The jaunt along the seafront to Brighton was OK. The climb up the hill to the racecourse certainly wasn’t. What sadistic git decided we should finish our 100 km-plus trek at the top of the steepest hill on the whole walk. I nearly quit with only a kilometer to go.

‘Anyone fancy jogging the last bit,’ Ben asked as we entered Brighton Racecourse. It was probably a good job that I wasn’t capable of actual speech at that point. I just shook my head.

Had I had any breath left, the welcome we received at the finish-line would have taken it away. Lots of the fantastic volunteers who made the event possible were there to greet us at the finish line, as was Helen, our awesome support driver.

The other three members of my team have all run marathons. Their unanimous verdict was that walking from London to Brighton was harder than running a marathon. I have now removed ‘running a marathon’ from my bucket list. Phew.

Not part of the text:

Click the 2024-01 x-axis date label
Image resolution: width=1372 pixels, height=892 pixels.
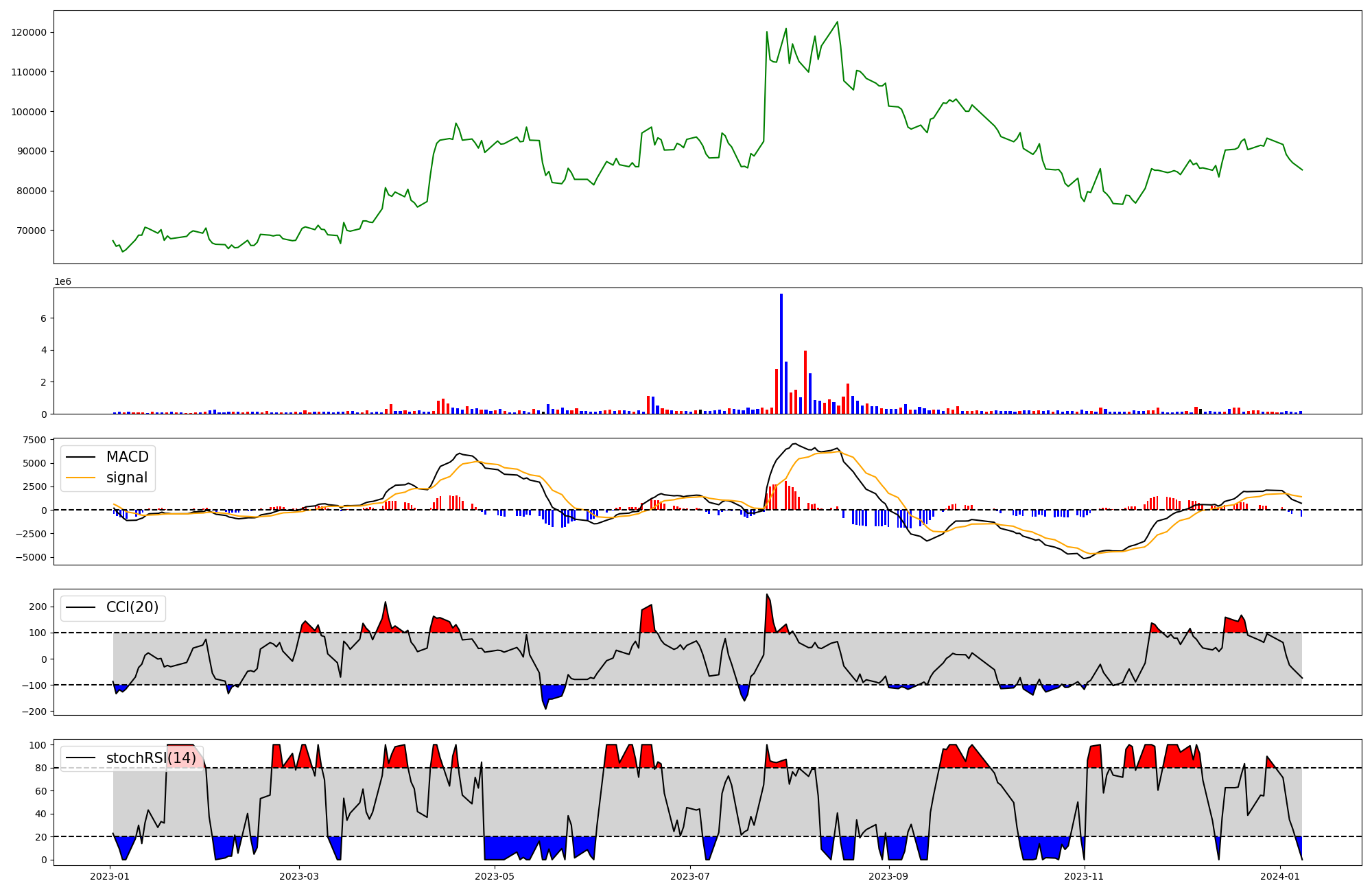point(1280,876)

The whole event was fantastically organised. It was truly humbling to be surrounded by so many positive and enthusiastic people, be they the volunteers who gave up their weekends to make the event possible, fellow participants who all had their own story to tell, or the members of the public who showed genuine interest in what we were doing. If you would like to help the British Heart Foundation to deliver their ambitious, vital and ultimately life-saving programme of work, you can donate via my justgiving page.

My writing…

I will share some more exciting news about my debut novel, Six Months to Get a Life, in the coming few weeks.

When my editor returns from her early summer holiday today, my second novel, Six Lies, will hopefully keep the smile on her face for that bit longer.